Work instructions: Return all of the data exactly, omitting any images.

Records shown:
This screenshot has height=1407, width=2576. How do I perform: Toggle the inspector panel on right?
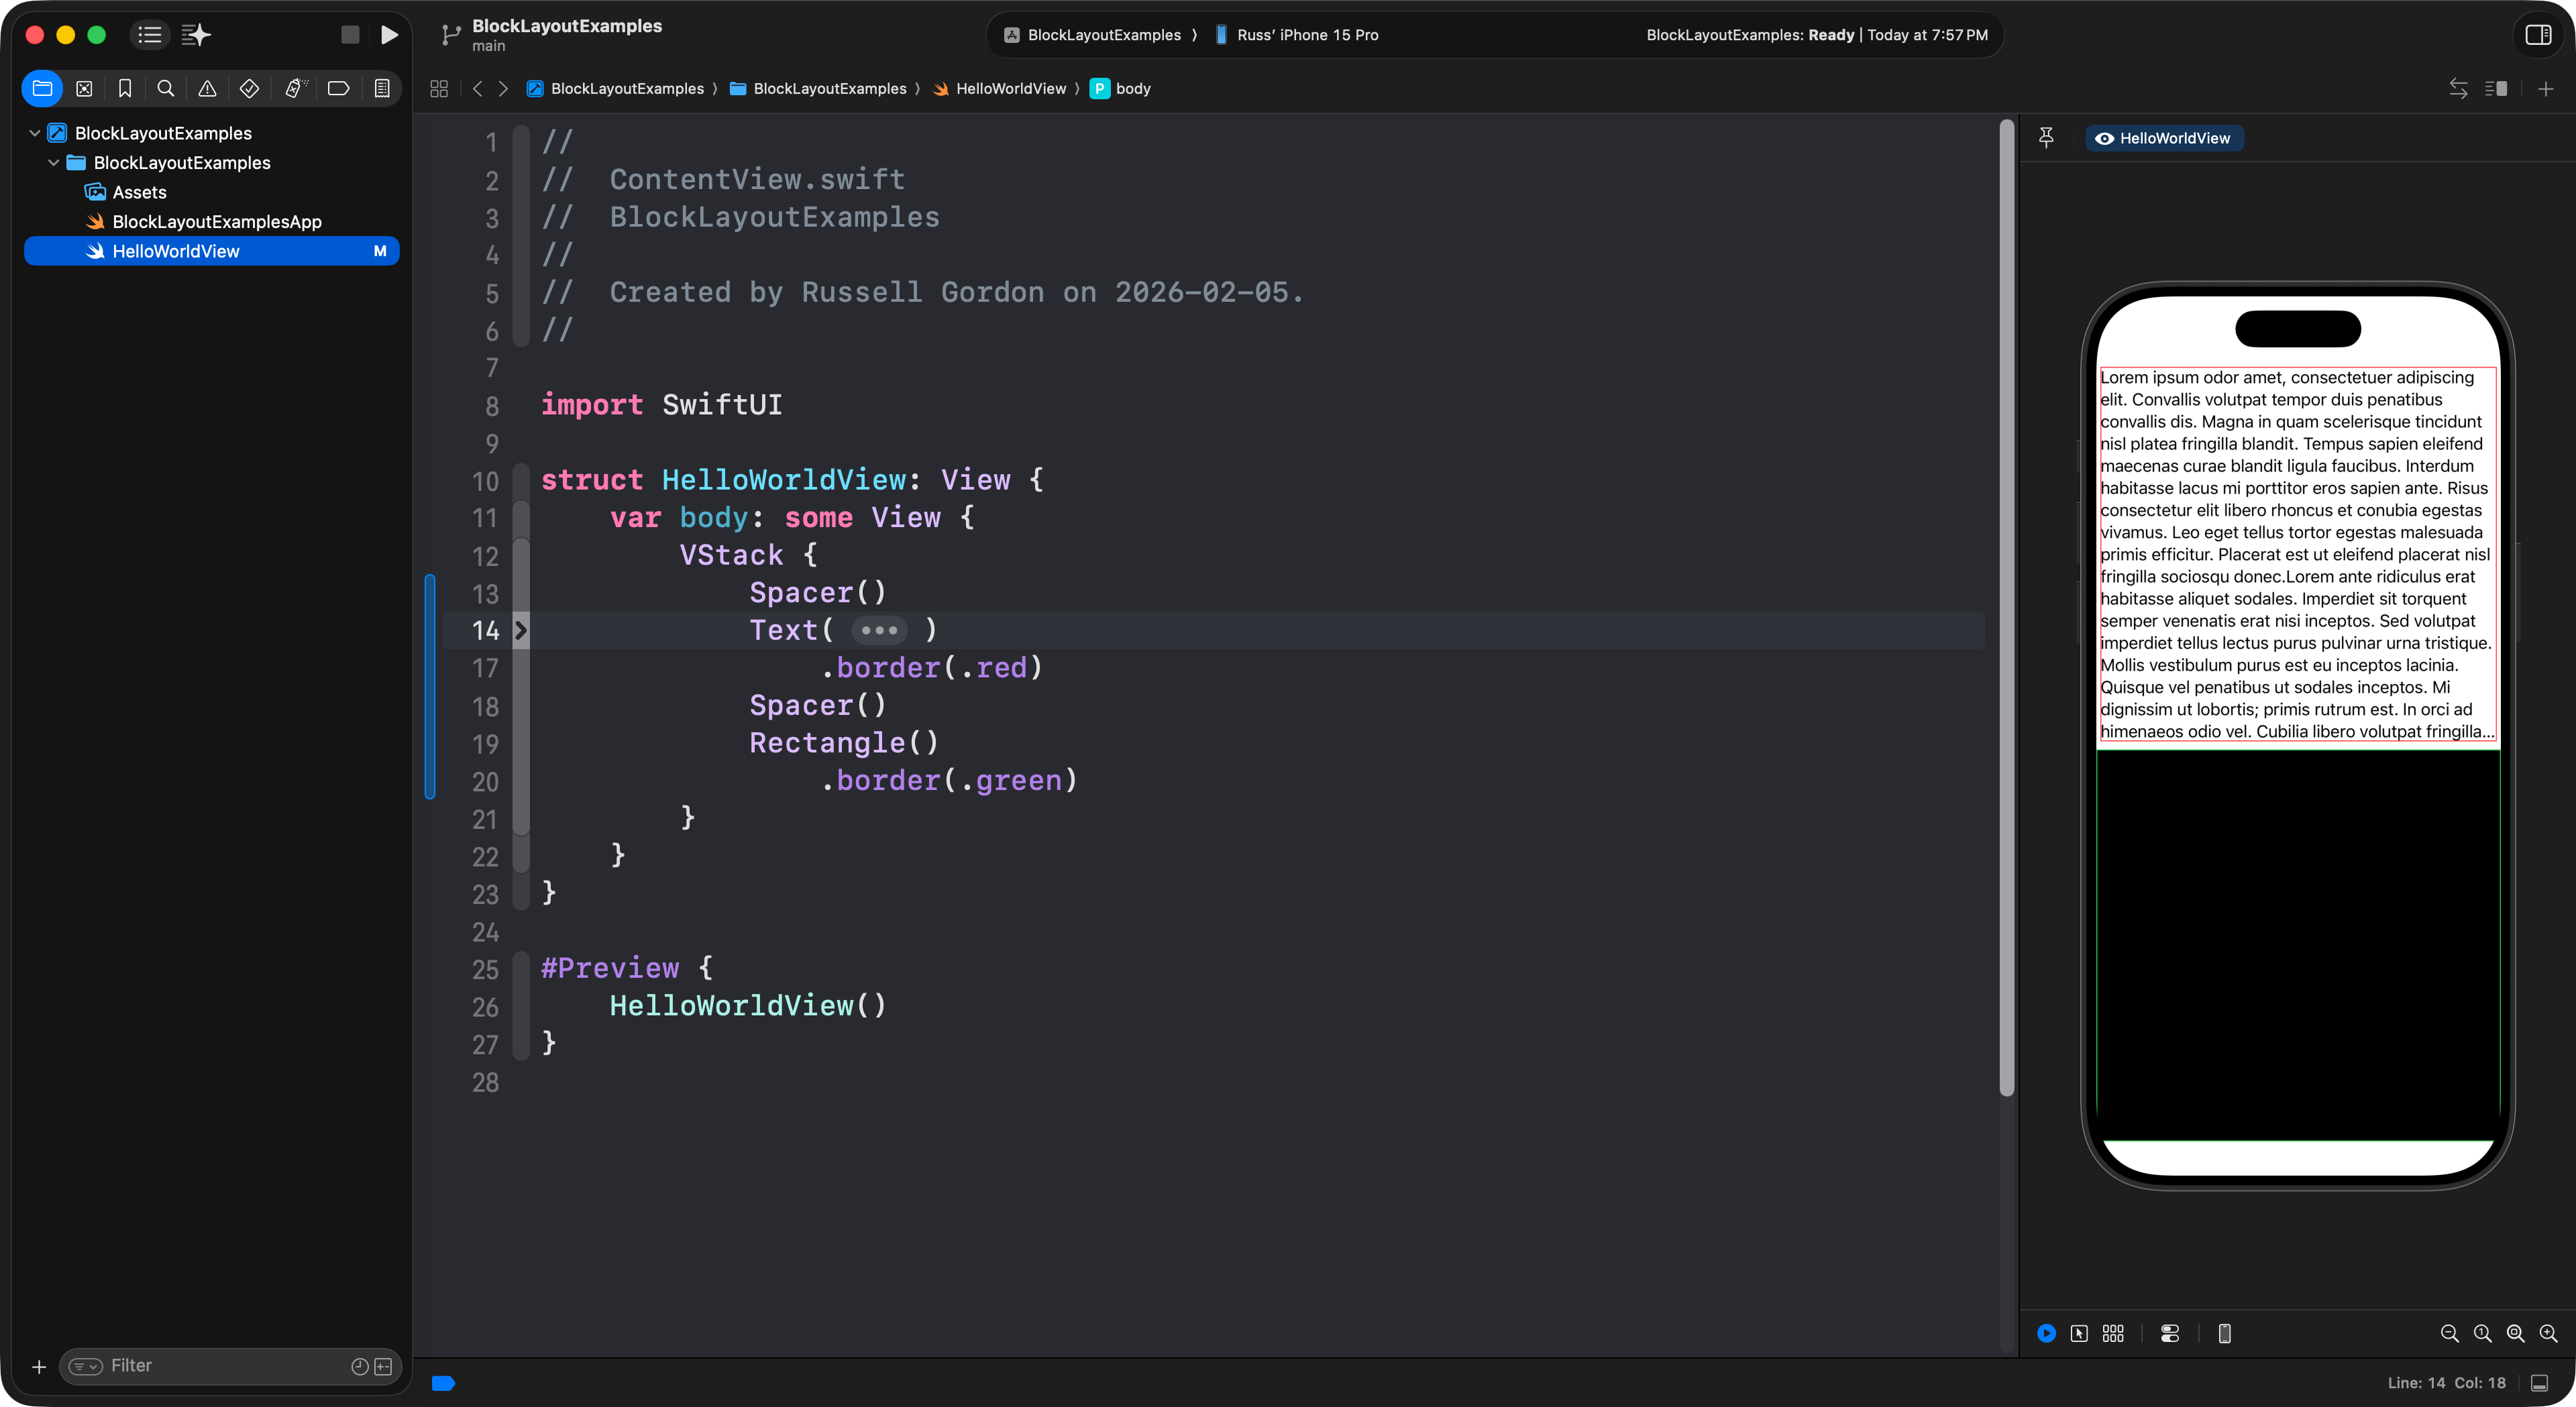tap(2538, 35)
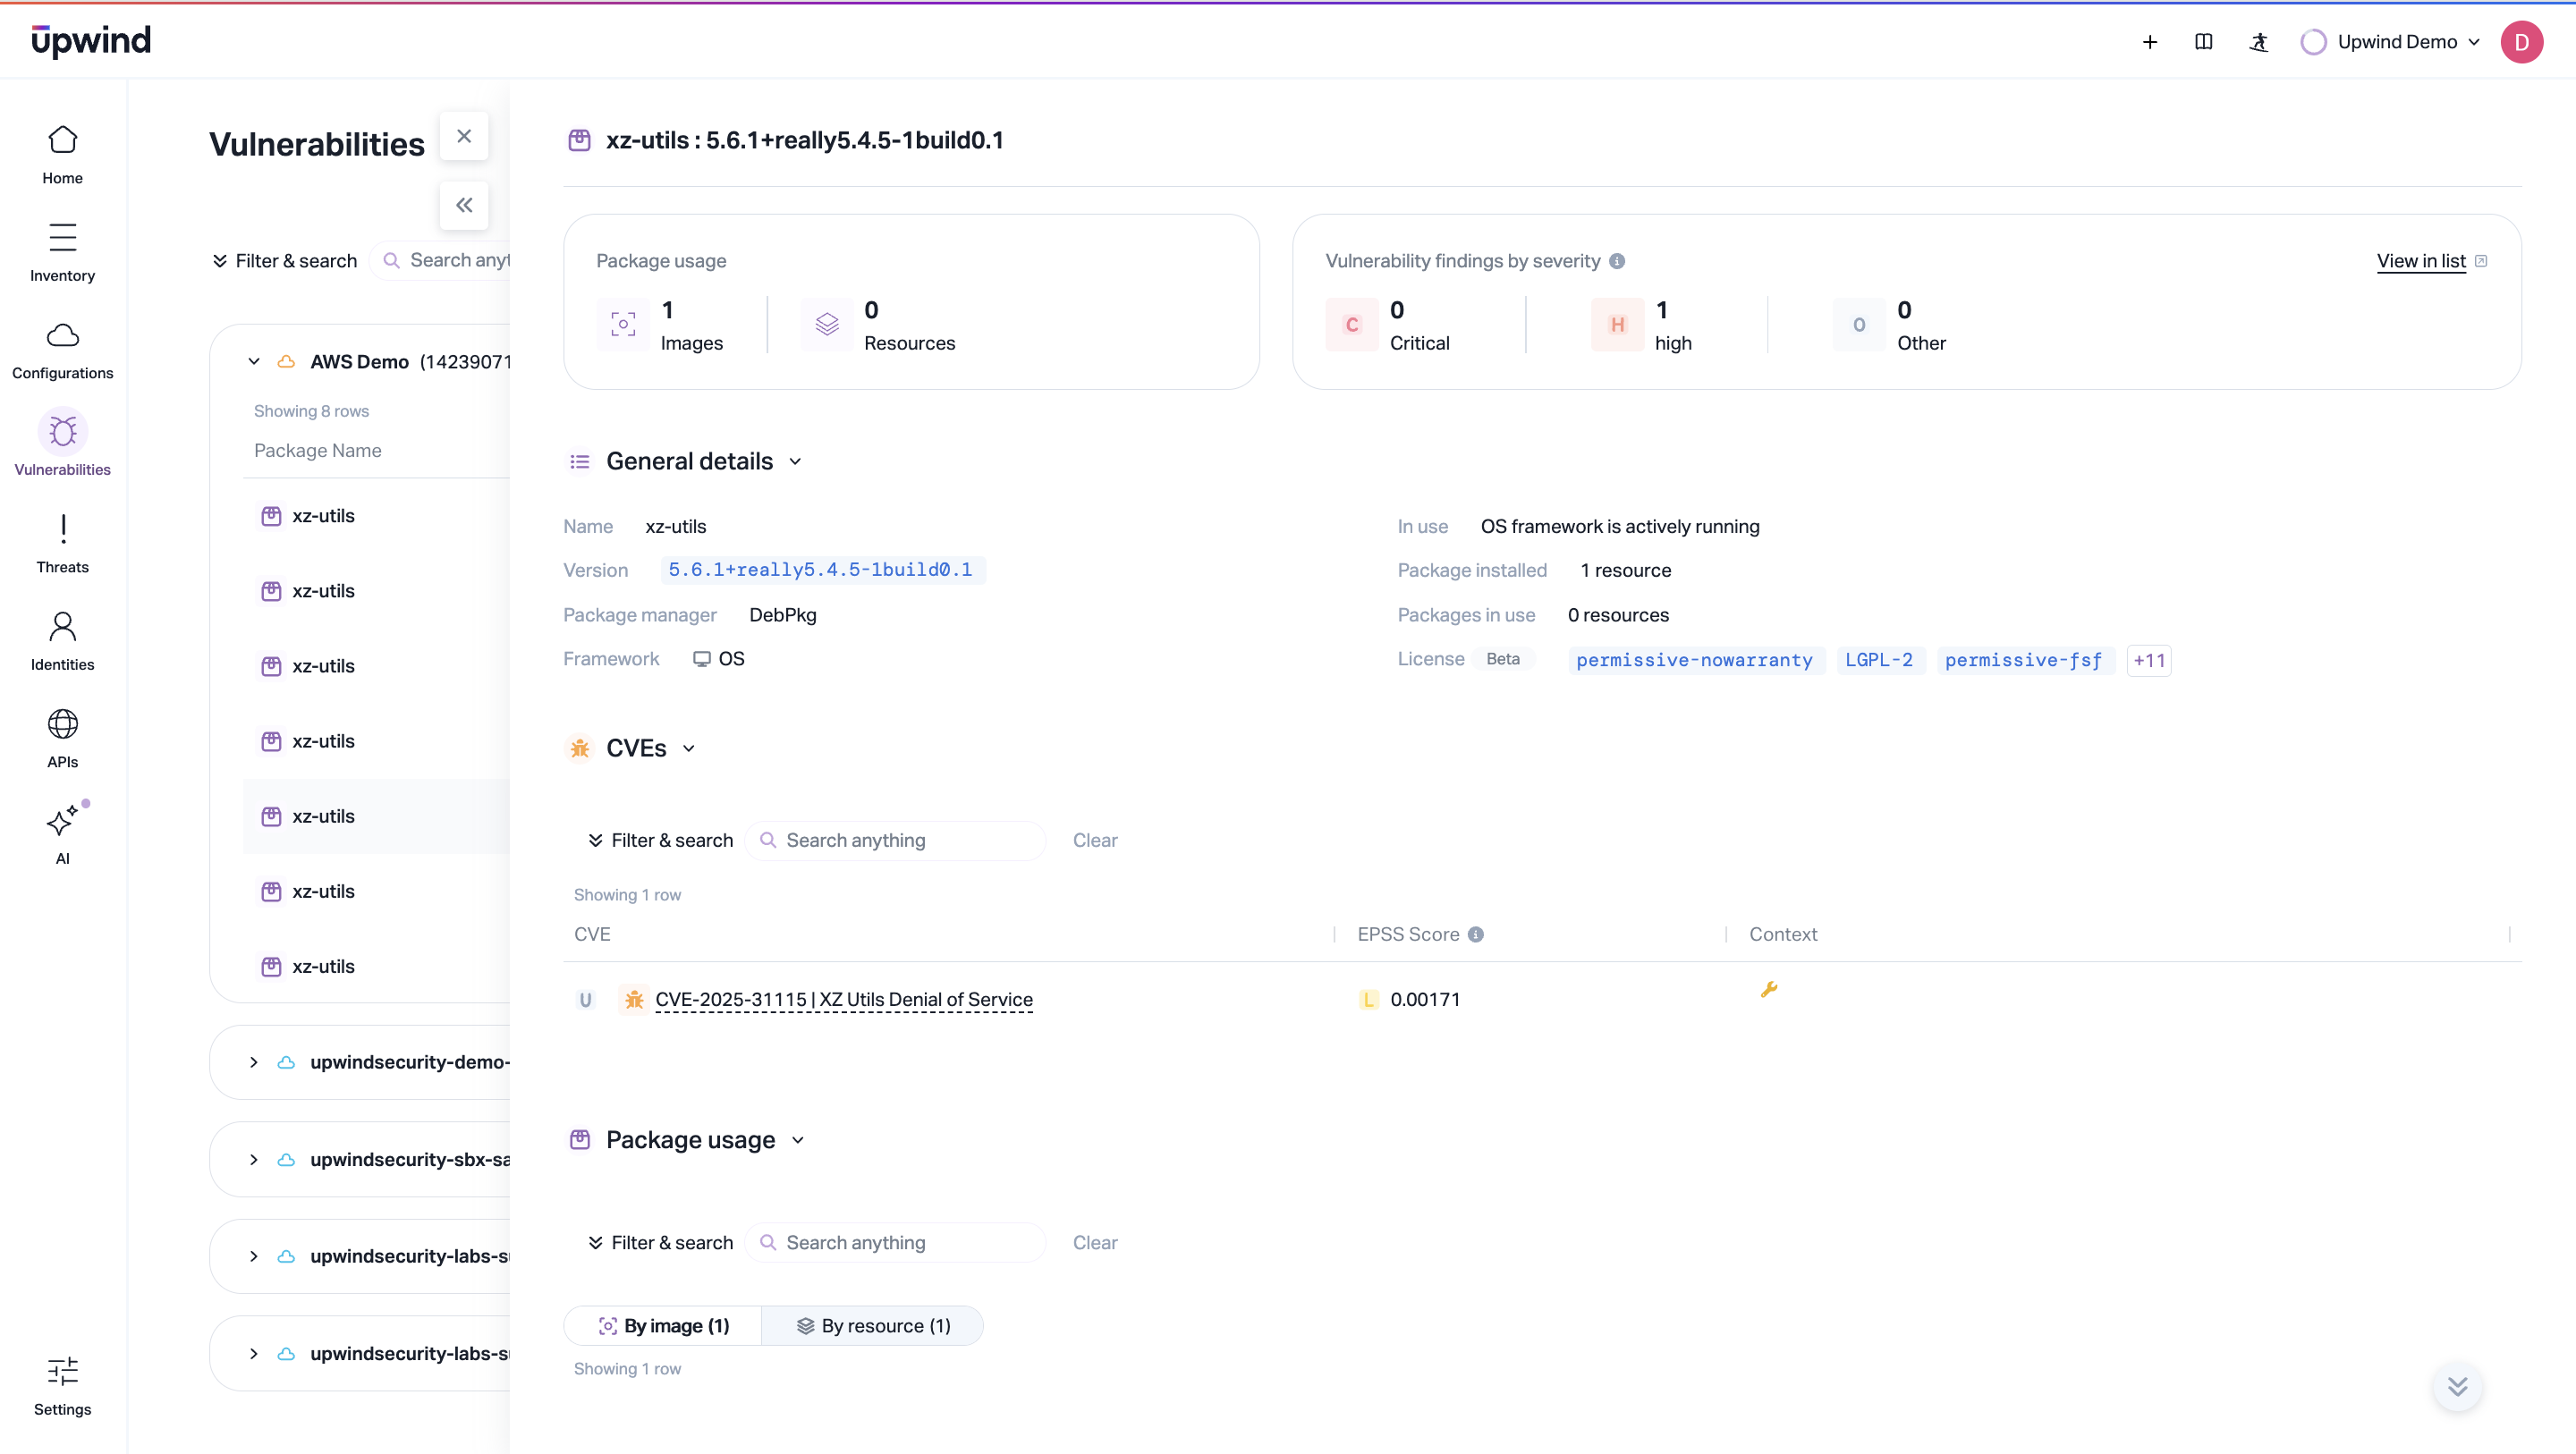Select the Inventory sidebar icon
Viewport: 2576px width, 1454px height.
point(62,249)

Answer for the task:
This screenshot has height=1407, width=2576. How do I perform: Toggle the inspector panel on right?
tap(2538, 35)
Select the Inventory sidebar icon
Viewport: 2576px width, 1454px height.
point(62,249)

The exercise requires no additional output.